Text and element-pointing data:
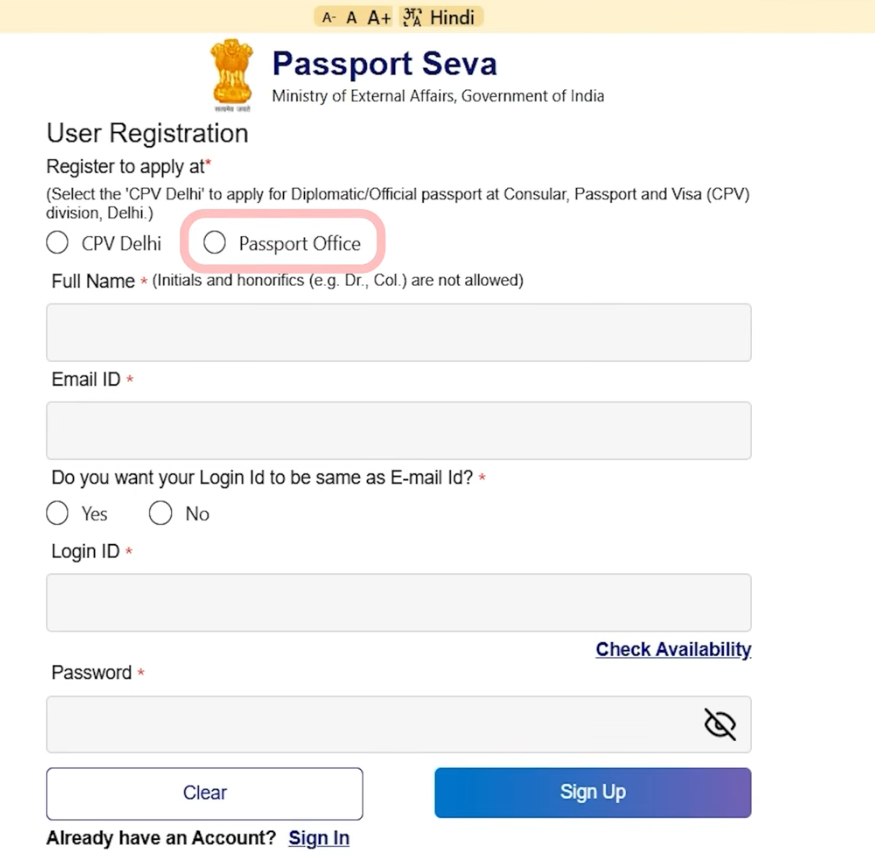Submit the form with Sign Up
The height and width of the screenshot is (855, 875).
pyautogui.click(x=592, y=792)
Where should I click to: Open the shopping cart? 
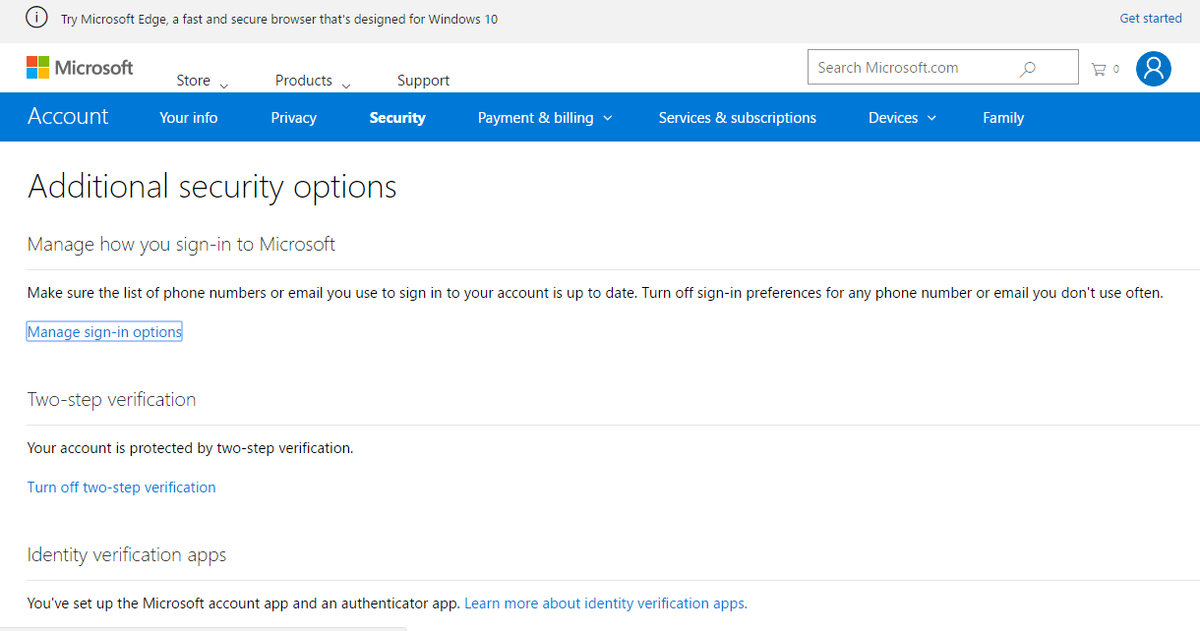tap(1097, 68)
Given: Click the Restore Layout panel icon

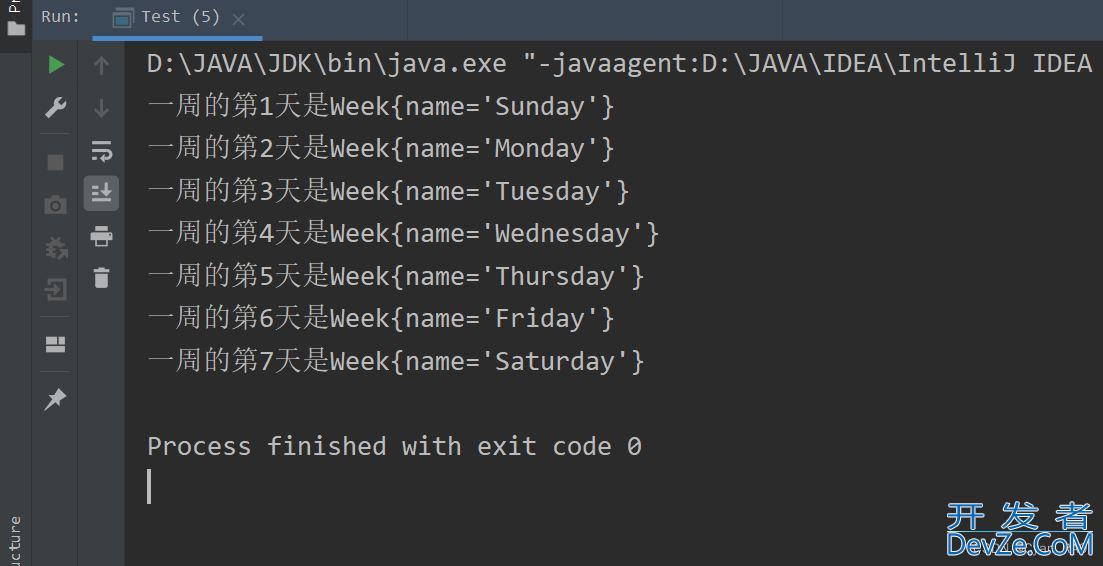Looking at the screenshot, I should [56, 344].
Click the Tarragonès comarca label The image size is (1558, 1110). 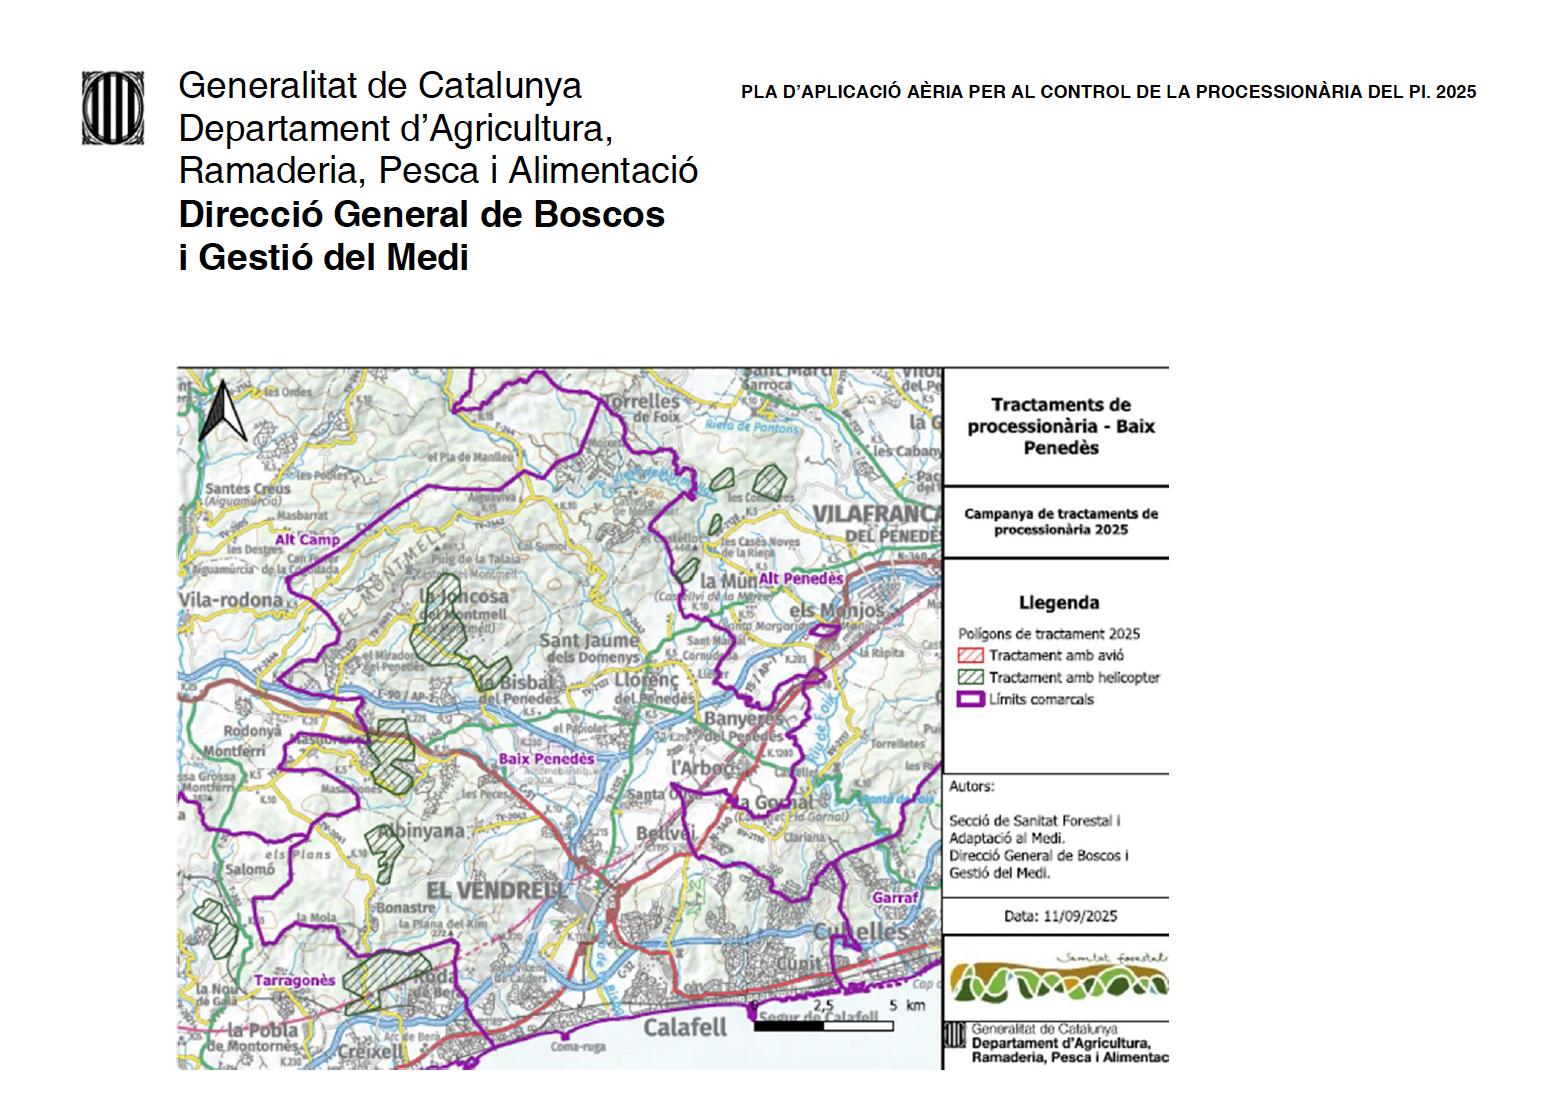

WORK REQUIRED:
Copy every line of the data above word for word, leaving out the pictures.

SOLUTION TO THE EXERCISE:
Submit the form with Sign Up
The height and width of the screenshot is (855, 875).
pyautogui.click(x=592, y=792)
Where should I click to: Open the shopping cart? 
tap(1097, 68)
Given: Click the Restore Layout panel icon

Looking at the screenshot, I should [56, 344].
Click the Tarragonès comarca label The image size is (1558, 1110). 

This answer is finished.